В систему западного мышления Шопенгауэр включает мистику как органичный элемент восточного мышления. Он утверждает необходимость ассимилировать элементы восточных культур. Эта идея определяет его отношение к христианству. По убеждению Шопенгауэра, новое мировосприятие связано с отрицанием своеволия, с принятием аскезы. Лишь после этого возможно осознание единства всех явлений. Самопознание предполагает активное мистическое начало. Он стремится выявить восточные принципы в христианстве и привнесенном в него менталитете «фаустовского» человека. Для философа воплощением нового мировосприятия становится Гретхен, ясный и наглядный образ «von dieser durch großes Unglück und die Verzweiflung an aller Rettung herbeigeführten Verneinung des Willens» [такого отрицания воли, вызванного великим несчастьем и отчаянием в каком-либо спасении] [13, с. 505]. Гретхен является, по сути, этим новым «фаустовским человеком». Шопенгауэр выделяет два пути героев. На первом пути они добровольно разделяют страдания мира. Судьба Гретхен воплощает второй путь: он ведет «durch den selbstempfundenen, eigenen, überschwänglichen Schmerz» [через прочувствованную, собственную, вибрирующую боль]. Именно Гёте показал во всей чистоте сущность этого переворота, «auf diesen Punkt der gänzlichen Resignation, wo dann gewöhnlich der Wille zum Leben und seine Erscheinung zugleich endigen;...» [этот момент совершенного отречения, когда обычно воля к жизни и ее проявление заканчиваются одновременно;.] [13, с. 505]. Уже в XX столетии Н.А. Бердяев замечал: менталитету «современного европейского человека» не соответствует мистицизм восточного типа, культивируемый специальными религиозными системами, которые проповедуют аскетизм [2, c. 510]. Но в

данном случае речь идет о сознательном вмешательстве в исторический процесс и предотвращении «заката цивилизации». Его ощущали на Западе задолго до Ф. Ницше. Рождалась новая культура идеациального типа. Пробивая себе путь, она предполагала реабилитацию мистики. Шпенглер считал, что Запад не понимает философствование Шопенгауэра. И не готов постичь новые процессы западной культуры, которая «перешла» в форму цивилизации [14, с. 393, 436, 479]. Именно Шопенгауэр разгадал это новое направление.

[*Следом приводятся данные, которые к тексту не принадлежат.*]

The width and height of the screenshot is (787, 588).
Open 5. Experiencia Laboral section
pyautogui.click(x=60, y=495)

Герцен также полагал, что Гёте воплотил идеал интеллектуального совершеннолетия. Писатель называет «космополитической и совершеннолетней» литературную эпоху Лессинга и Гёте. «...она старалась развить национальные элементы в общечеловеческие: это была великая задача и Гердера, и Канта, и Шиллера, и Гёте» [3, т. 3, с. 27]. Наука являет собой «царство совершеннолетия и свободы» [3, т. 3, с. 16]. Совершеннолетие определяют «способность выдержанного, глубокого труда» и «трезвое знание» [3, т. 3, с. 10, 21]. Герцен нередко выделяет эти слова курсивом. Рассуждая о сетованиях на трудность науки, русский писатель ссылается на Гёте [3, т. 3, с. 11]. Трудности свидетельствуют о сопротивлении, неприятии нивелирующих и нормализующих значений.

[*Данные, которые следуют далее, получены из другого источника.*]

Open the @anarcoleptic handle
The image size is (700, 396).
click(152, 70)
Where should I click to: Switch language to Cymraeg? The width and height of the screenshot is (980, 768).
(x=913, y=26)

С творчеством немецкого поэта связаны предельная интеллектуализация суждений, поиск логик, активизация ассоциативных ресурсов языка и культуры. Герцен обрел у классика культурную идиому: «жизнь не имеет ни ядра, ни скорлупы» [3, т. 1, с. 303]. Он цитирует строки стихотворения «Епиррема» («Epirrhema»», 1819): «Nichts ist drinnen, nichts ist draußen; / Denn was innen, das ist außen» [Ничто не внутри, ничто не вовне; / Ибо то, что внутри, есть и вовне]. Полнота жизни отражается в форме метафорической апофатики. Причину и действие, силу и проявление, субстанцию и наружное можно отделить лишь в абстракции. Человека, «полного силы», Герцен называет по-немецки: «eine kernhafte Natur» [3, т. 1, с. 315]. Слово «kernhaft» определяется его этимологической формой: «наделенный зерном (сердцевиной, ядром)». Герцен пишет: «Величественную и огромную эпопею истории надобно было прожить человечеству, чтоб великий поэт, опередивший свою эпоху и предузнавший нашу, мог спросить:

«Ist nicht der Kern der Natur

Menschen im Herzen?» [Разве зерно природы / не в сердце человека]. Писатель цитирует стихотворение «Ультиматум» («Ultimatum», 1820) [3, т. 3, с. 21]. Гёте следует мысли древних. Они полагали, что суть любого явления скрыта в его начале (архп). По-гречески «начало» значит еще «власть». В «Письме третьем. Греческая философия» Герцен замечает: человек в физическом мире «ищет "начала всех вещей'.' Откуда было ионийцам взять такую дерзость, чтоб обратиться к груди своей и в ней искать этого начала? Вспомните, что едва Гёте чрез тысячелетие осмелился сделать вопрос: "зерно природы не лежит ли в сердце человека?" - и его не поняли современники!» [3, т. 3, с. 147]. Герцен многократно повторяет этот образ: «прочные корни в сердце» [3, т. 3, с. 207].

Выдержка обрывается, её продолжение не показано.